L’OPC interpelé par la circulation d’une vidéo d’une mineure victime de viol
L’Office de la Protection du Citoyen (OPC) constate, avec une profonde indignation, la circulation sur les réseaux sociaux d’une vidéo à caractère sexuel mettant en scène une mineure, une écolière en uniforme, victime d’un viol.

Port-au-Prince, le 6 mars 2026. L’Office de la Protection du Citoyen (OPC) affirme avoir obtenu des informations selon lesquelles l’auteur présumé de cette agression, non content de s’en prendre à une mineure, aurait filmé la scène avant de diffuser la vidéo sur les réseaux sociaux.
Il l’aurait fait dans le but manifeste de porter atteinte à la dignité de la victime, de l’avilir et de lui causer un préjudice grave tant sur le plan moral que social, déplore l’OPC, rappelant qu’un mineur ne peut pas être consentant.
Face à cette situation que l’OPC qualifie de « particulièrement révoltante et attentatoire aux droits fondamentaux de l’enfant », il interpelle la Brigade de Protection des Mineurs (BPM) afin que toutes les mesures nécessaires soient prises pour assurer la protection de la victime et lui garantir l’assistance appropriée.

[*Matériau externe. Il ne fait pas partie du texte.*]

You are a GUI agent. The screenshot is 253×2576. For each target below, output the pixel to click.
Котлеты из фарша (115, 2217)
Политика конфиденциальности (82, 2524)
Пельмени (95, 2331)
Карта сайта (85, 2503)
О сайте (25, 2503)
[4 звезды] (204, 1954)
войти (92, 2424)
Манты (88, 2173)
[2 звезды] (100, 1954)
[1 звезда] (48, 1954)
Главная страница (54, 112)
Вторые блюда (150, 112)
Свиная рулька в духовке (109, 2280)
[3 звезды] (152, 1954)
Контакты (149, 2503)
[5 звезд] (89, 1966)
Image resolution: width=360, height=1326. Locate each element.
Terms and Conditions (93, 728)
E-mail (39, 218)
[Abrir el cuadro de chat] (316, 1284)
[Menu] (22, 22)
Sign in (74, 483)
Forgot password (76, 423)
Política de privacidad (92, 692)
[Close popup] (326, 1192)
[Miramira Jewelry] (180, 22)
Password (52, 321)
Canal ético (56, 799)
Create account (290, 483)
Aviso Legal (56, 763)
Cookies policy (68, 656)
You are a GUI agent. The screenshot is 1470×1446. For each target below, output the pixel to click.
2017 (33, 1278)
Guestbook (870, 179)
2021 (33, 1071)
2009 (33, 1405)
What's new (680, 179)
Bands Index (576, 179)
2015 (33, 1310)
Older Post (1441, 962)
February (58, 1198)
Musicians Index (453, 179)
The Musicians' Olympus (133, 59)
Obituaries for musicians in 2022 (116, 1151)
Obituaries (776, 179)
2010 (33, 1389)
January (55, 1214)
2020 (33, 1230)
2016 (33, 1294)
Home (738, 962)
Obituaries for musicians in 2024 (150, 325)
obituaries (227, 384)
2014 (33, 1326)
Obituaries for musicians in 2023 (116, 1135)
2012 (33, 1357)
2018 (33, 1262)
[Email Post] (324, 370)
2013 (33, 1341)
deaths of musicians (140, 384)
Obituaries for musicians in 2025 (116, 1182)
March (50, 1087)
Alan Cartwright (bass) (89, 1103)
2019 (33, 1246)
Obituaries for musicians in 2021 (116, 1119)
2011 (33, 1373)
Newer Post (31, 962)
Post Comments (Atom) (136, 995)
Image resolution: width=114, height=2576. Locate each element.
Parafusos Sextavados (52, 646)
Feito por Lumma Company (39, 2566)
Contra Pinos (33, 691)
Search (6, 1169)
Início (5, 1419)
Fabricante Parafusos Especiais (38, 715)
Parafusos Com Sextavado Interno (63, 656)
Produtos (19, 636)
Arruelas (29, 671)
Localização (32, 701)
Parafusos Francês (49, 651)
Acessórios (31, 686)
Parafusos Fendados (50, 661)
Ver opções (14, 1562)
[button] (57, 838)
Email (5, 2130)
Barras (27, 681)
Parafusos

L’institution dirigée par Jean Wilner Morin exhorte également les officiers de police judiciaire compétents à entreprendre, sans délai, toutes les diligences utiles en vue d’identifier, de rechercher et d’appréhender l’auteur de ce crime ainsi que toute personne ayant participé, de près ou de loin, à sa commission ou à la diffusion de cette vidéo.
Il faut qu’ils soient déférés par devant les autorités judiciaires compétentes conformément à la loi, exige le protecteur du citoyen, qui invite tout un chacun à collaborer avec les autorités policières en leur transmettant toute information susceptible de contribuer à l’identification et à la localisation de l’agresseur, notamment son identité, son adresse, le lieu où les faits se seraient produits ainsi que la page ou le compte ayant servi à la diffusion de cette vidéo sur les plateformes numériques.
La protection des enfants constitue une obligation fondamentale de l’État et de la société. La banalisation de tels actes, de même que leur diffusion sur les réseaux sociaux, constituent des atteintes graves et répétées à l’intégrité physique, morale et psychologique des mineurs », lit-on dans une note publiée par l’OPC.